- Born: Isabelle von Allmen 29 April 1950 (age 75) Saint-Imier, Canton of Bern, Switzerland
- Occupation(s): Actress, Cabaret singer

= Zouc =

Swiss actress

Isabelle von Allmen (born 29 April 1950), better known by the stage name Zouc, is a Swiss actress.

==Life and career==
Isabelle von Allmen was born in Saint-Imier and raised in Saignelégier. By the age of 14 she was performing every night in front of a crossing for her friends.

Following the suggestion of Coghuf (original name: Ernst Stocker, painter from Basel), she took lessons in classical singing and music theory in Neuchatel, Switzerland. She became part of a team of authors with whom she developed the play allégria and appeared on stage for the first time.

In 1969 she moved to Paris where she took courses at the theater of Tania Balachova for a few months and staged her first solo play at “La Vieille Grille” theatre. The painter Roger Montandon invited her to pose for him, which led to an intense collaboration between the two artists, lasting for many years. Between 1970 and 1980 Zouc performed her play several hundred times, at the Vieux Colombier, the Théatre de la Ville, Le Palace, Bobino and in many other theatres in France and abroad. Meanwhile, thanks to her increasing contacts, Zouc performed in Jeux de massacre by Eugène Ionesco, staged by Jorge Lavelli, as well as in The Birds by Aristophanes with music by Antoine Duhamel at the Opéra de Lyon. She starred in many movies, working with Michel Drach, William Klein, Serguei Bordrov and Jacques Dillon. In 1983 she played against Pierre Dux in Monsieur Abel.
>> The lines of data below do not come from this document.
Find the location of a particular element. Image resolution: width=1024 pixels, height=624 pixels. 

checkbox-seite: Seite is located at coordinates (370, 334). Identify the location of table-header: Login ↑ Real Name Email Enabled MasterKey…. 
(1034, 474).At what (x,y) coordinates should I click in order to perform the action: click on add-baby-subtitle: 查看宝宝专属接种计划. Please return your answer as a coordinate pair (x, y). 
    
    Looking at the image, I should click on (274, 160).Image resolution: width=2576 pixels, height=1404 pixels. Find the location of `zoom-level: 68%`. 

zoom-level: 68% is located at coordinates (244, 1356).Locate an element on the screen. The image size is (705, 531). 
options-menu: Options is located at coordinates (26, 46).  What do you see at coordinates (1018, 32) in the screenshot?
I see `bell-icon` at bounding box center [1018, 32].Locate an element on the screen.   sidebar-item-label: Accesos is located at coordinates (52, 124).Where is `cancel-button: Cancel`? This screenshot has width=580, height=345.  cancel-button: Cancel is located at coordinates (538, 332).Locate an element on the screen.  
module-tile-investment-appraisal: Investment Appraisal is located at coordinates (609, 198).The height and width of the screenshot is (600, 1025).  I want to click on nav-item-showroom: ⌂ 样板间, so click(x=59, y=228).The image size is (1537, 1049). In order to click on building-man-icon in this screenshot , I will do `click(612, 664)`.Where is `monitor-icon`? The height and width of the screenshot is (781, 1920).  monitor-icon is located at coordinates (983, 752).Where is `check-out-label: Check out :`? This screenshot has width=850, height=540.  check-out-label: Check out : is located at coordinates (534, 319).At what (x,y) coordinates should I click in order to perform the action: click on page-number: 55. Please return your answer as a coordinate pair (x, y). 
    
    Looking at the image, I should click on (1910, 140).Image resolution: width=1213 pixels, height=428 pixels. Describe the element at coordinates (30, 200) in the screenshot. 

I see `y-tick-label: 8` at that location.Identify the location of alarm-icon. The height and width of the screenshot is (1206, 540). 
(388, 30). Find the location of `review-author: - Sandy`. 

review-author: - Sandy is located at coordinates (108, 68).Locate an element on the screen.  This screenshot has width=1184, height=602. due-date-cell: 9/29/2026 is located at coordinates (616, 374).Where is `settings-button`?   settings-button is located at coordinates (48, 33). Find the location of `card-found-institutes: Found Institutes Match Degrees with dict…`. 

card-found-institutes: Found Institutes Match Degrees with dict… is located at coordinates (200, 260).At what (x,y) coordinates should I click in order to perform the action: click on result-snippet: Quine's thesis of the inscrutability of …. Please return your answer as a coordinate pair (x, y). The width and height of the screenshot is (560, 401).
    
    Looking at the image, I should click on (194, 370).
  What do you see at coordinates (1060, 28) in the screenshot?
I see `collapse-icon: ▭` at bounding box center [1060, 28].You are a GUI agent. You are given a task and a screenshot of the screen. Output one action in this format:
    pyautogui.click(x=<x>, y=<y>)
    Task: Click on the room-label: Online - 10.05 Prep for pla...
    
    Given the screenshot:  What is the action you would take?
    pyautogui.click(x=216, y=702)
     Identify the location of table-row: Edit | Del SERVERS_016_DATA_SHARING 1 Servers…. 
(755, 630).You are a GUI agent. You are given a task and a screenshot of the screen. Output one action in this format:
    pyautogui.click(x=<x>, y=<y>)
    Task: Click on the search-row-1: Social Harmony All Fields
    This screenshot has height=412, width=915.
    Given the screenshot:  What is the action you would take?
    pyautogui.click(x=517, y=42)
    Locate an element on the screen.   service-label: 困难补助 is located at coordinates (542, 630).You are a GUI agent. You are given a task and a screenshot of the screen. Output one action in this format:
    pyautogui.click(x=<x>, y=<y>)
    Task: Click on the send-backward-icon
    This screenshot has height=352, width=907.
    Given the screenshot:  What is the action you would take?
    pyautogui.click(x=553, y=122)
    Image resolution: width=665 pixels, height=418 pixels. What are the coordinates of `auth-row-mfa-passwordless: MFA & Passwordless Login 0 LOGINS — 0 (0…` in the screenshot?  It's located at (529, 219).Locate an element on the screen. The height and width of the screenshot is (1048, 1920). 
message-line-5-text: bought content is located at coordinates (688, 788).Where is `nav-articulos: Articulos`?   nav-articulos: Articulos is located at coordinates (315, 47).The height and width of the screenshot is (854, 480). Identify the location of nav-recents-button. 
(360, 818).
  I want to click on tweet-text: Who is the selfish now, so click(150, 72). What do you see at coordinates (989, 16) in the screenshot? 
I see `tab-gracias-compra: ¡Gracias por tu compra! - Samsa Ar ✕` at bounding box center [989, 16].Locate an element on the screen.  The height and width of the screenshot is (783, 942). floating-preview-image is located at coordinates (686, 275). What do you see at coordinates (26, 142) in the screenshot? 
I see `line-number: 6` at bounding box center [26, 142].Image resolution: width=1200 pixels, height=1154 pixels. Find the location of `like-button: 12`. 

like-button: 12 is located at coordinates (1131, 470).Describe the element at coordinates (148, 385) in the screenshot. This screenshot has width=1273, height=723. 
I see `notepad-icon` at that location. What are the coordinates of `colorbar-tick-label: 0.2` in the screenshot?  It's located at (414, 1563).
In 1984 she staged her play Zouc à l'école des femmes in collaboration with Roger Montandon. In 1987 a new show, developed in collaboration with Tara Depré, was presented at Le Bataclan.

During an operation for cancer of the sternum at the Marie Lannelongue hospital in Plessis-Robinson (near Paris) in 1997, Zouc caught a severe hospital-acquired infection (multi-resistant staphylococcus aureus). After nine further operations, her life was saved at the Croix-Saint-Simon hospital in Paris, but she remains seriously handicapped, ending her career on stage far ahead of her time.